The bangle comes with a built-in battery with a 10-month lifespan—enough to last through a complete pregnancy term. After that, it can be recharged and reused. The product will first be sold in Bangladesh and India, and then launched in Nepal.

As its name suggests, the COEL bangle also has sensors to detect and alert pregnant women if they’re exposed to unhealthy levels of carbon monoxide, which can result from “daily activities like cooking which often involves burning wood, charcoal, or animal dung,” Grameen writes on its website. Carbon monoxide exposure during pregnancy has been linked to an increased risk for stillbirths and birth defects.
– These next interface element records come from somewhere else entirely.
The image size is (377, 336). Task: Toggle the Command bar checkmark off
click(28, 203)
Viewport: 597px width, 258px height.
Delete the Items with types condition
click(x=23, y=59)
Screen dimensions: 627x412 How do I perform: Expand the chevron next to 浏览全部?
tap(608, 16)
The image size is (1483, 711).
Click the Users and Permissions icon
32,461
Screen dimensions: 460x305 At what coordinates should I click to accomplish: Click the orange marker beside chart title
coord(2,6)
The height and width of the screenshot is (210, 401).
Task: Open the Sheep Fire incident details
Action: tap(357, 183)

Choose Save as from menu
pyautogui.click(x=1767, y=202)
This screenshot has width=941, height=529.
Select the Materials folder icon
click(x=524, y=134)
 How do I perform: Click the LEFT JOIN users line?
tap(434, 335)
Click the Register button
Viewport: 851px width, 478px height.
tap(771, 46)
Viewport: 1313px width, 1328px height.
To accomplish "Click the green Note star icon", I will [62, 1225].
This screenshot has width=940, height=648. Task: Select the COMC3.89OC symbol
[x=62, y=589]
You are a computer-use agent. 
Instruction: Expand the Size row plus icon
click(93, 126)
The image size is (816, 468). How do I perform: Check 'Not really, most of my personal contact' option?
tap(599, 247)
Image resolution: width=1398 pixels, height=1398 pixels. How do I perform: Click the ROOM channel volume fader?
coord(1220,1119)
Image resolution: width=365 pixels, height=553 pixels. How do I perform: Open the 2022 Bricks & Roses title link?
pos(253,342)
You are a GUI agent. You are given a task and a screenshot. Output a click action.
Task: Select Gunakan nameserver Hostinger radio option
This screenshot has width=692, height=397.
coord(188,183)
The bangle may offer immediate respite but it doesn’t help women—compelled to work and cook in harmful conditions—to earn money or feed their families every day. “If the product tells me the area I am in has high levels of carbon monoxide and that I should leave the kitchen, the food still needs to be cooked,” says Matthew Bunyi, with the Abdul Latif Jameel Poverty Action Lab, South Asia. “The more realistic and actionable information might be to make a small chimney or cook outdoors.”

In addition, says Bunyi, every pregnant woman is going to have different needs—something the bangle, with its prepared advice, won’t understand. “If I need to have more protein this month,” he says, “does the device tell me which items have protein and where I can get them?”

And even with the advice that the COEL bangle can offer, pregnant mothers simply may not have enough money to purchase better foods, pay for medical services, or take off work during pregnancy. “There could be problems of access; clinics or midwives are simply too far,” Bunyi says. “Other dynamics like distrust of government could also deter people from going to clinics.”